§ **Problem details**:
Nothing but an exact copy of the records below counts as the answer.

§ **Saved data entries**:

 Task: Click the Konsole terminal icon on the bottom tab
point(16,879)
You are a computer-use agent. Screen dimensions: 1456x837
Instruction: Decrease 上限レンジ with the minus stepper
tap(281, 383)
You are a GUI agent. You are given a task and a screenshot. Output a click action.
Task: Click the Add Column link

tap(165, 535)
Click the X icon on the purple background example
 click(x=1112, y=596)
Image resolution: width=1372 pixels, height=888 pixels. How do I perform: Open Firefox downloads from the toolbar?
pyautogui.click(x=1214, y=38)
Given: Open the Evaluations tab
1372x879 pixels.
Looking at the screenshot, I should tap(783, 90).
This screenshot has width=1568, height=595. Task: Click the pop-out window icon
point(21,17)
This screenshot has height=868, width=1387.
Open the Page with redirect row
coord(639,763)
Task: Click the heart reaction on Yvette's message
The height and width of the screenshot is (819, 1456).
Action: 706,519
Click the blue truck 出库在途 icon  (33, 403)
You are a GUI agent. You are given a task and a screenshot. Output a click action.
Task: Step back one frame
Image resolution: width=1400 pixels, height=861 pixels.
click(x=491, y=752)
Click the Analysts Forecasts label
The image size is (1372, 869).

§ **Solution for this problem**:
 Task: Click the Konsole terminal icon on the bottom tab
point(16,879)
You are a computer-use agent. Screen dimensions: 1456x837
Instruction: Decrease 上限レンジ with the minus stepper
tap(281, 383)
You are a GUI agent. You are given a task and a screenshot. Output a click action.
Task: Click the Add Column link

tap(165, 535)
Click the X icon on the purple background example
 click(x=1112, y=596)
Image resolution: width=1372 pixels, height=888 pixels. How do I perform: Open Firefox downloads from the toolbar?
pyautogui.click(x=1214, y=38)
Given: Open the Evaluations tab
1372x879 pixels.
Looking at the screenshot, I should tap(783, 90).
This screenshot has width=1568, height=595. Task: Click the pop-out window icon
point(21,17)
This screenshot has height=868, width=1387.
Open the Page with redirect row
coord(639,763)
Task: Click the heart reaction on Yvette's message
The height and width of the screenshot is (819, 1456).
Action: 706,519
Click the blue truck 出库在途 icon  (33, 403)
You are a GUI agent. You are given a task and a screenshot. Output a click action.
Task: Step back one frame
Image resolution: width=1400 pixels, height=861 pixels.
click(x=491, y=752)
Click the Analysts Forecasts label
The image size is (1372, 869).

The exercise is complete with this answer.